Merkez Bankası politika faizini geçen hafta 100 baz puan indirerek yüzde 19’dan 18’e çekmişti. Bu indirimin ardından dövizde sert bir yükseliş gerçekleşti, dolar 8.89 TL’ye kadar çıktı. Kavcıoğlu, eylül ayında dolarda yaşanan yükselişin yarısından fazlasının Amerikan Merkez Bankası kararları ve Amerikan Merkez Bankası Başkanı Jerome Powell’ın açıklamalarıyla ilişkili olduğunu düşündüğünü ifade etti.
Faiz indirimi sonrası Türkiye’den çıkan yabancı sermaye miktarı ise 2 milyar dolar civarında olmuş.
Kavcıoğlu dolarda hızlı yükseliş için temel olmadığını aktarıp buna iki sebep gösterdi; cari açıktaki azalma ve TL mevduatlardaki artış.
Kavcıoğlu, göreve geldiği mart ayından bu yana Türk Lirası mevduatların yaklaşık 225 milyar TL arttığını belirtiyor. Bunun uygulanan para politikasına duyulan güvenin sonuçlarından biri olduğu düşüncesinde.
Cari açığı ise bu yıl 15 ila 20 milyar dolar civarında tuttuklarını belirterek geçmişte Türkiye’nin 70 milyar dolara ulaşan cari açık rakamları gördüğünü hatırlatıyor.

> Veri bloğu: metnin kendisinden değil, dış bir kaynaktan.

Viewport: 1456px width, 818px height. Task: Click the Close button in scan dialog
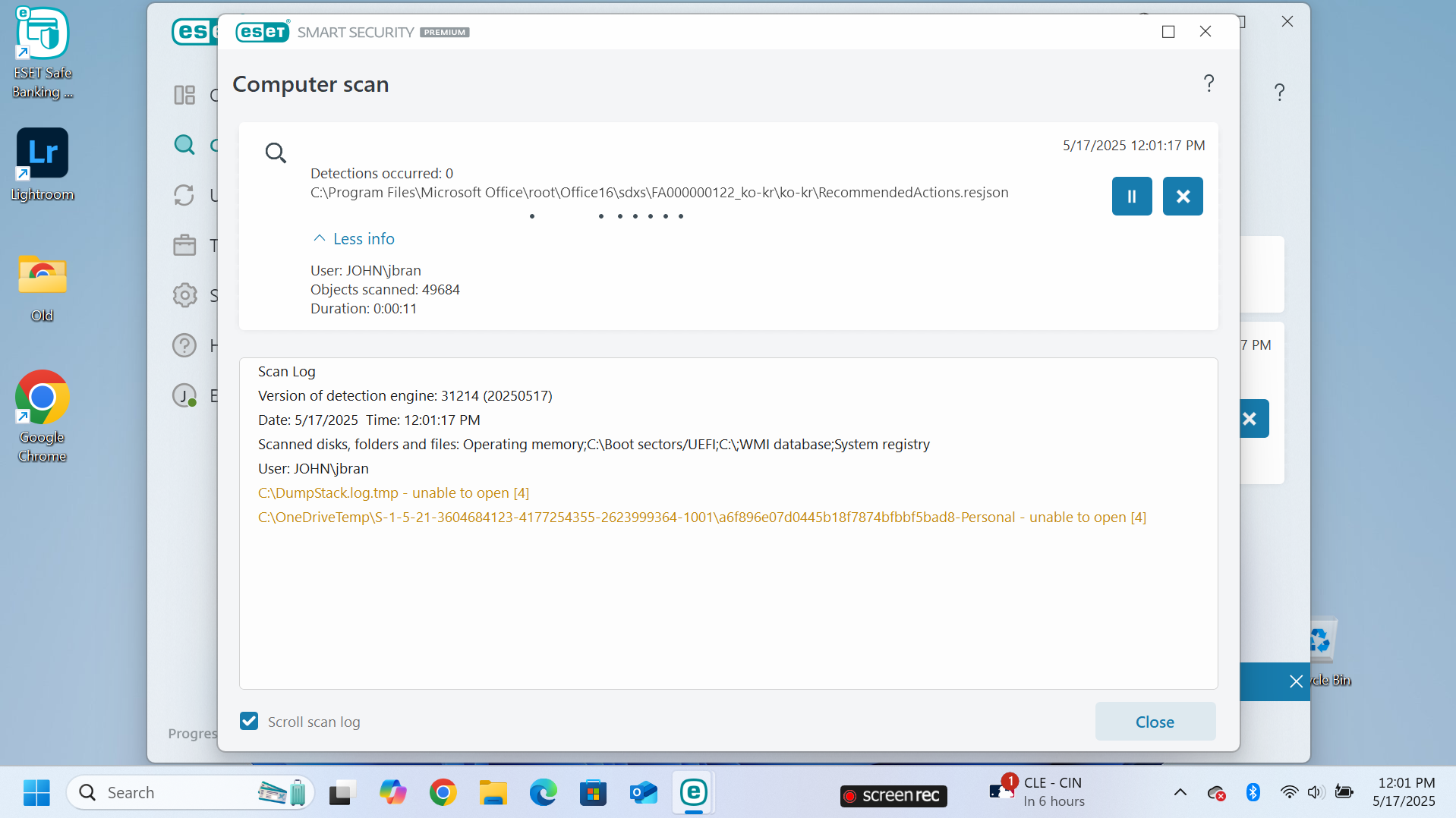point(1155,722)
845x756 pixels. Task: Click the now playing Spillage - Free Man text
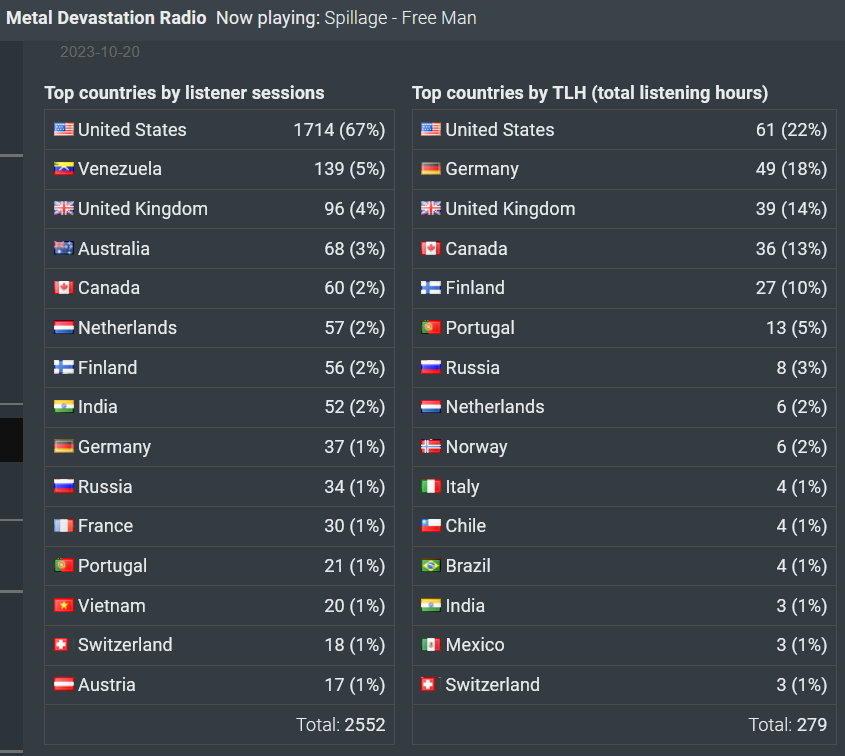tap(400, 18)
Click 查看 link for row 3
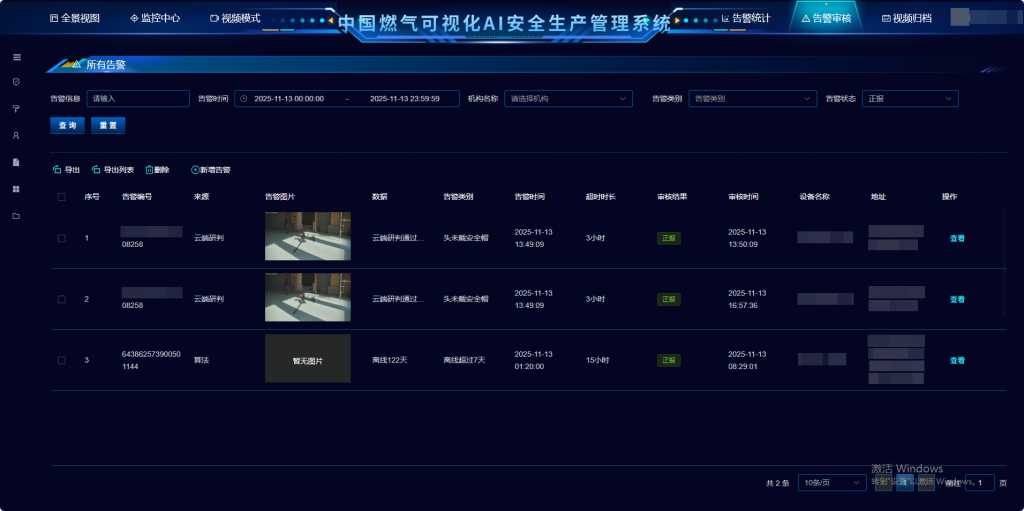 point(957,360)
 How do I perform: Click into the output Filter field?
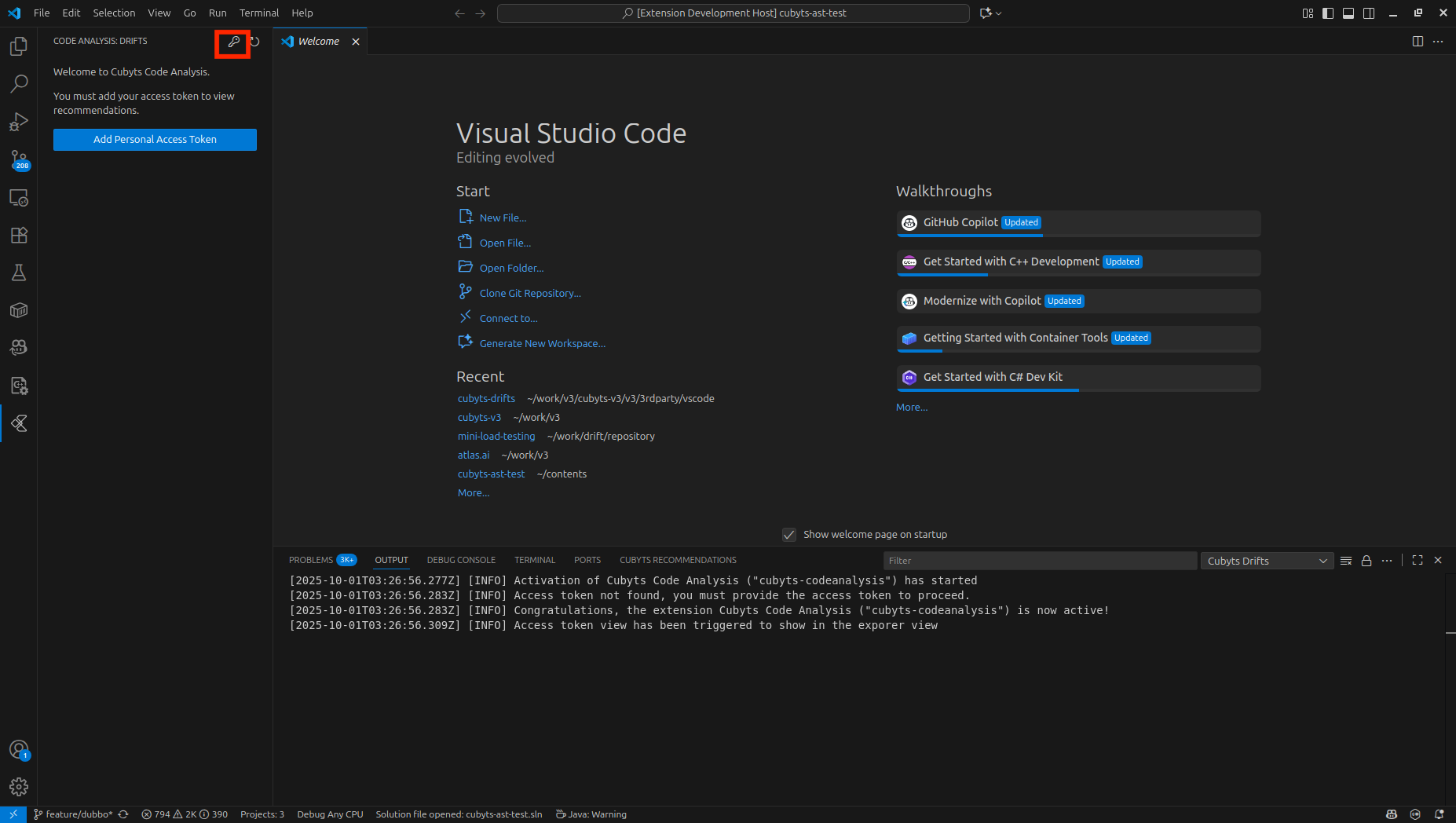(x=1039, y=561)
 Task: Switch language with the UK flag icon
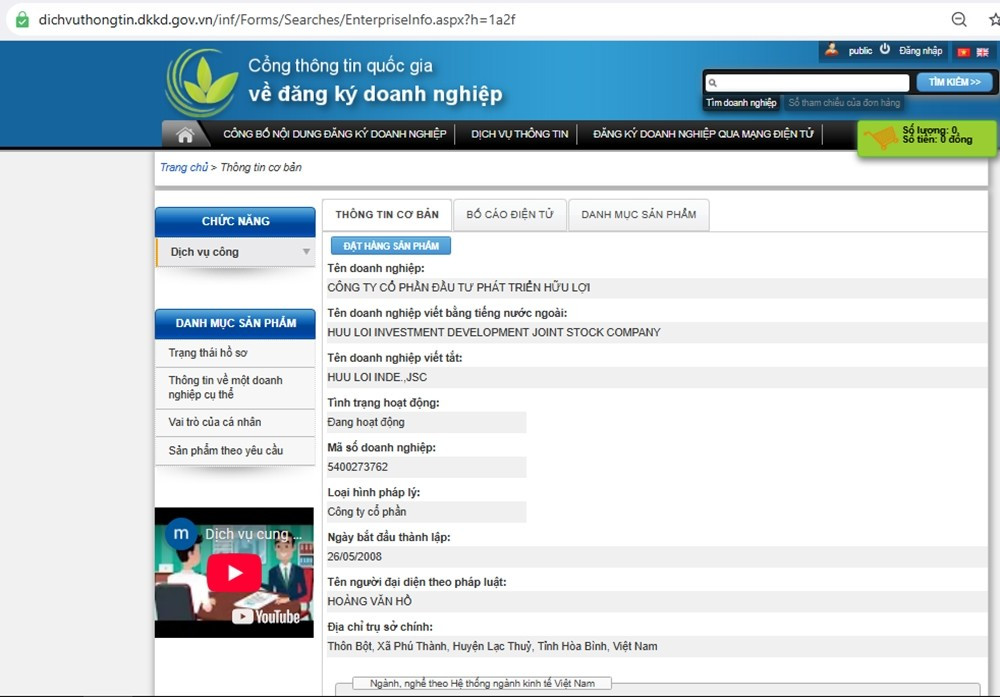(982, 52)
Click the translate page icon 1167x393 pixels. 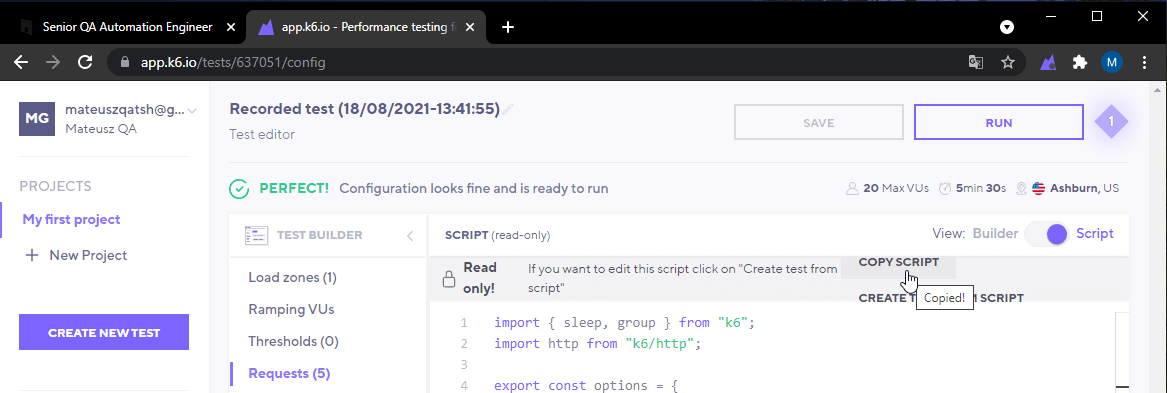point(976,63)
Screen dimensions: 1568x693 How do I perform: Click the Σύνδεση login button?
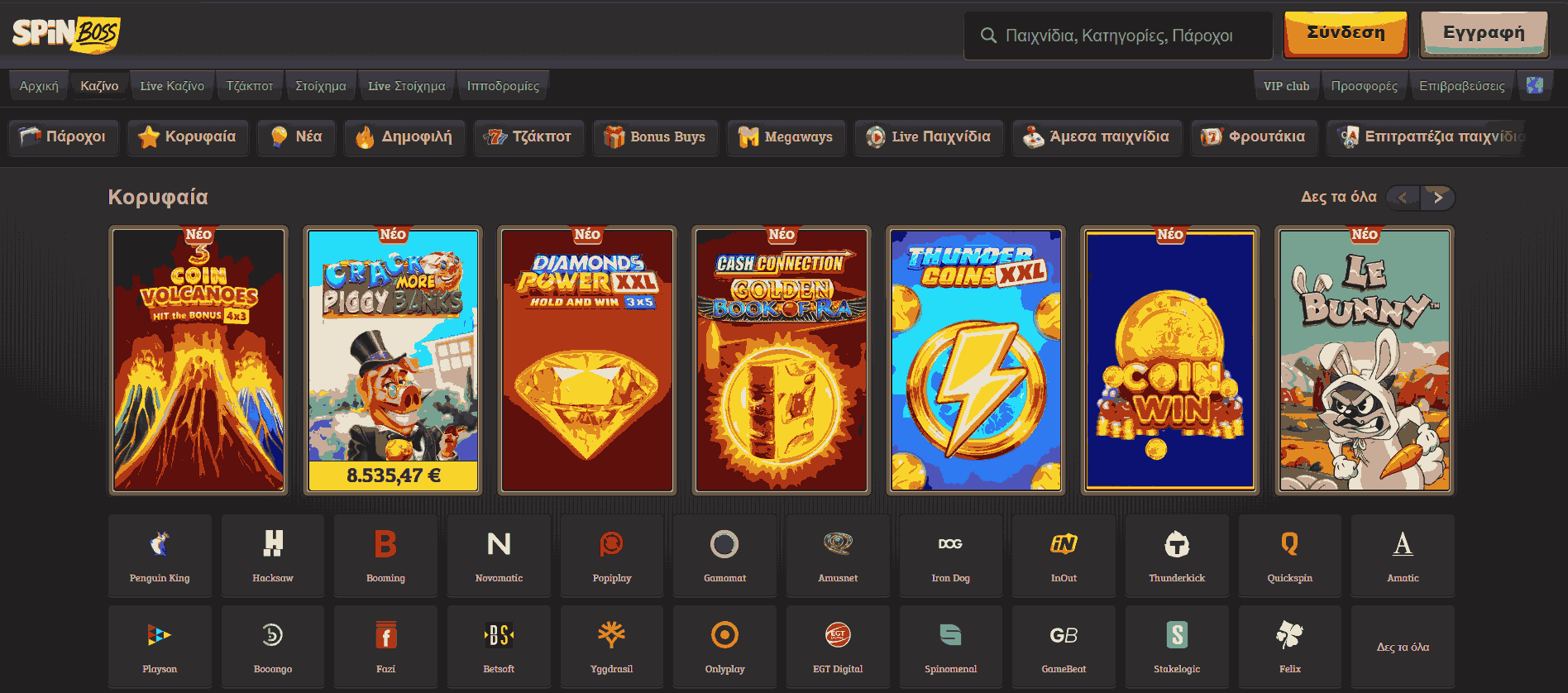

Enflasyon yüksek kalırken faizlerin indirilmesinin fiyat istikrarını daha da bozacağı eleştirileri ile ilgili olarak Kavcıoğlu, Merkez Bankası’nın para politikasının enflasyonu tek başına indirmeye yeterli olmadığını, özellikle gıda fiyatlarına para politikasının etki etmesinin çok zor olduğunu belirtiyor. Enflasyonla mücadeleyi sürdüreceklerini ama özellikle gıda fiyatları için sadece Merkez Bankası’nın değil tüm kesimlerin sorumluluk üstlenmesi gerektiğini söylüyor.
Faizlerdeki indirimin Cumhurbaşkanı ve AKP Genel Başkanı Tayyip Erdoğan’ın isteği olduğu yönündeki eleştiriler hatırlatılan Kavcıoğlu, faiz konusunda görüşlerinin belli olduğunu söylüyor. Faizin önemli olduğunu ama reel sektörün sorunlarını da anlamak gerektiğini kaydediyor. Ekonominin bir bütün olduğunu, reel sektörün yüksek faizden çok dertli olduğunu ekliyor. Müteahhitlerin yüksek faize yönelik tepkisini hatırlatıyor ve pek çok sektörün aynı rahatsızlığı yaşadığını aktarıyor.
Merkez Bankası Başkanı Türkiye’nin risk priminin (CDS) yeniden 400’ü geçmesini ise “haksızlık” olarak değerlendiriyor.
Rezervler konusuna da değinen Kavcıoğlu, brüt rezervlerin 120 milyar doları geçtiğine dikkat çekiyor.
Rezervlerde ihracatçı reeskont kredileri ve altın alımı dolayısıyla artış sürüyor. Kavcıoğlu brüt rezervlerin yıl sonuna dek 135 milyar doları geçebileceğini belirtiyor.
Buna yönelik olarak aldığı bazı önlemler, attığı bazı adımlar var. Bunlardan biri, Eximbank’ın reeskont kredilerinin tutarını 20 milyardan 30 milyar dolara yükseltmek. Bunu zaten biliyoruz. Fakat Merkez Bankası reeskont kredilerinin limitini yükseltmekle kalmıyor, aynı zamanda ihracatçı firmaların buradan gelen TL’yi döviz alımında kullanmasını engellemeye yönelik bazı tedbirler de alıyor.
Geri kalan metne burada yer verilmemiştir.